国家元首で国の代表者……身分も地位も最高であるべき人が、こんなひどい場所にいてこんな扱いを受けているなんて。
「……叔父さん」
「……」
「……女王陛下……じゃないよね?ウソでしょ?ほんとはもっといい部屋にいらっしゃるはず……だよね?」
ぼくはすがるように叔父さんを見上げた。見慣れない軍服姿の叔父さんは、微動だにせず断言した。
「あれは、間違いなくこの国のミルコ女王だ」
「……!!」
錆びた鉄格子を両手で掴んで、彼女をもう一度見た。
あの日輝いていた白銀の髪も短くされ、バサバサで薄汚れてる。骨と皮まで痩せ衰えた体……熱があるのか異様に赤い肌はガサガサだ。体を覆うのが、膝下も覆わない薄手のシャツ1枚で、垢まみれで擦りきれ破れもある。靴すら履いてない。
「叔父さん、牢の鍵は!」
「あの老婆が管理している」
それを聴いた瞬間、ぼくはすぐに引き返し猛スピードで炊事場へ戻った。おばあさんは違うものを作っていて、それはとてもいい薫りがするあたたかいスープだ。

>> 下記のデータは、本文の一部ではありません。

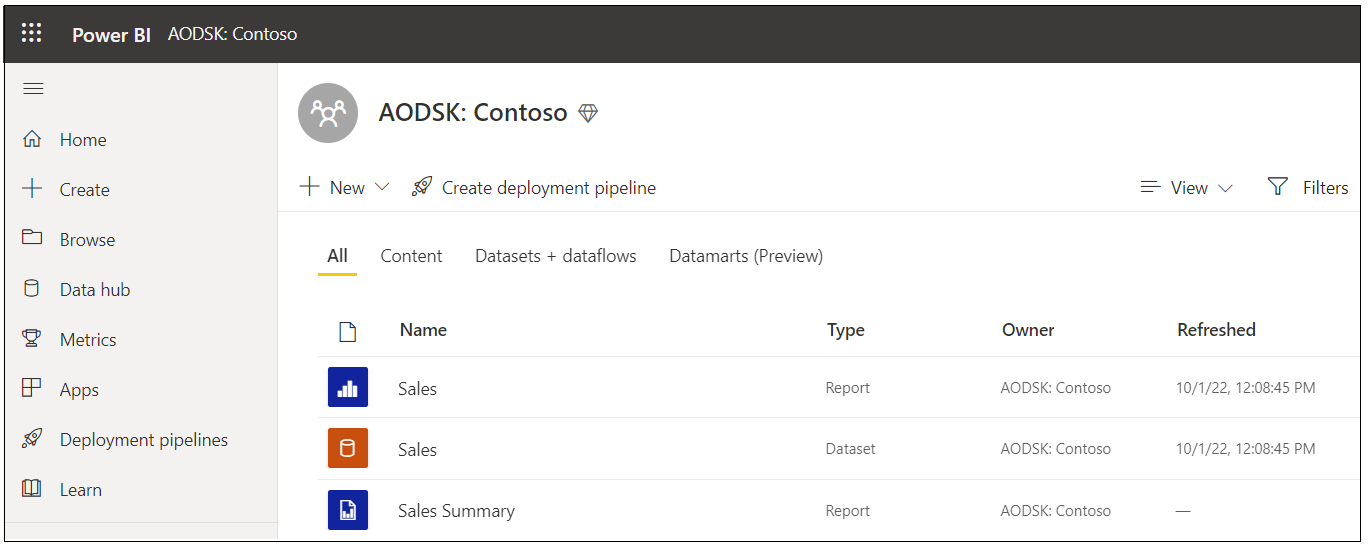Click the Home house icon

近くにはベーコンやチーズに卵、ドイツパンや新鮮な野菜果物が用意されてる。
(自分達だけこんないいものを食べて……!)
頭にカッと血が昇りかけたけど、感情に任せてもろくなことにはならない。冷静になれ、と自分に言い聞かせ落ち着いたころ、おばあさんに切り出した。
『あのさ、ついでに排せつ物の処理もしたいんだ。牢屋の鍵を貸してもらっていいかな?』
『……これから食事って時に、嫌な話をしないどくれ!』
いかにも嫌そうな顔をしたおばあさんは、捨てるように鍵を投げて寄越した。